Et que peut-on dire du projet BANO et de la France en comparaison de la situation au Danemark, au Royaume-Uni ou au Pays-Bas où les bases adresses publiques ou codes postaux sont mises à disposition en open data ?

La France a un très gros retard comparé au Danemark. BANO nous permettra, je l’espère, de revenir dans le peloton de tête. Pour le Royaume Unis, la situation n’est pas bien meilleure au niveau des adresses à ce qu’il me semble. Pour les Pays-Bas, je ne connais pas trop la situation mais on y trouve effectivement beaucoup de données géographiques ouvertes. Je vois par contre l’avancement d’openadresses.oi qui répertorie les jeux de données d’adresses disponibles aux États-Unies mais pas seulement (BANO y est catalogué).

Quelle suite pour BANO ?

La suite pour BANO, c’est mettre en place des outils pour faciliter la contribution et la réutilisation des données.

Pour la contribution, nous souhaitons installer un « guichet unique », séparé d’OSM, pour les signalements d’erreurs, les corrections, les versements de données et qui nous permettent d’intégrer des partenaires. Nous avons organisé un premier BANOcamp fin juin à ce sujet, un second va avoir lieu cet automne.

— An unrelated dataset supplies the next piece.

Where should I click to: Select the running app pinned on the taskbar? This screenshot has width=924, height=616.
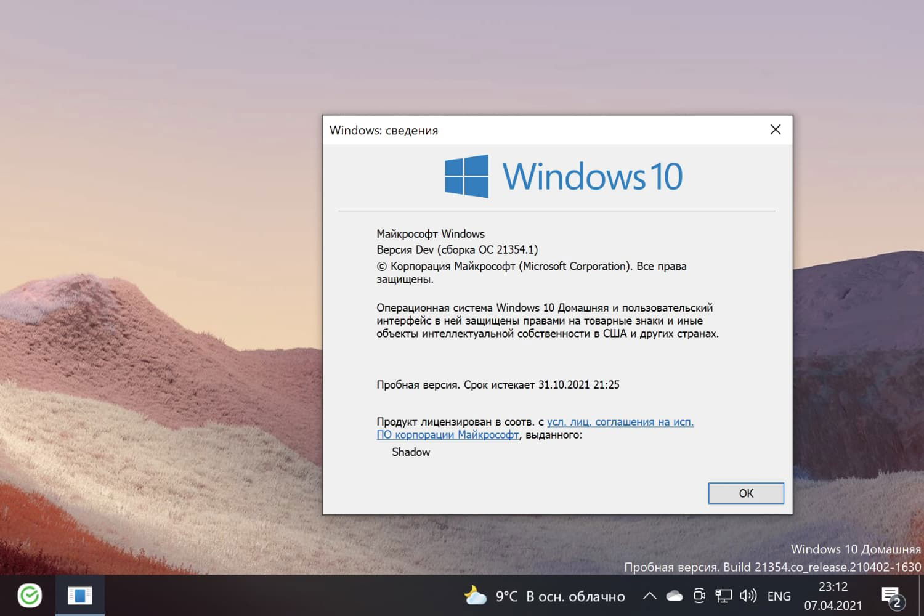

Et pour la réutilisation, nous devrions mettre en place des API pour faire du géocodage, de l’autocomplétion d’adresses, car tout le monde n’a pas forcément envie de manipuler plusieurs millions d’adresses !

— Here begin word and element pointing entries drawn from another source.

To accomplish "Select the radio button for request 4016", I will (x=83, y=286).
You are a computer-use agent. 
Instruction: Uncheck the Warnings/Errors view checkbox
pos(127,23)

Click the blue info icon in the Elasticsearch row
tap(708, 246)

Et pour conclure, OSM fête cet été ses 10 ans. Un petit mot à ce sujet ?

Oui, tout d’abord la réussite et la force d’OSM c’est sa communauté, beaucoup plus que ses données. Notre défi, c’est donc de maintenir et de développer cette communauté. C’est ce qui nous permet de réaliser des projets comme BANO mais aussi d’être beaucoup plus réactif que des acteurs traditionnels lorsqu’il y a besoin (exemple en ce moment avec la cartographie des zones touchées par Ebola). Nous le voyons, les approches centralisées et systématiques pour la cartographie atteignent leurs limites. Si nous souhaitons avoir des données de référence à jour et de qualité, il nous faudra une approche plus décentralisée, avec plus de contributions de terrain. Sur ce point OSM est en avance de 10 ans.

Et puis si vous souhaitez continuer la discussion, nous vous invitons à venir souffler nos bougies au NUMA le lundi 8 septembre 2014 à partir de 19h30.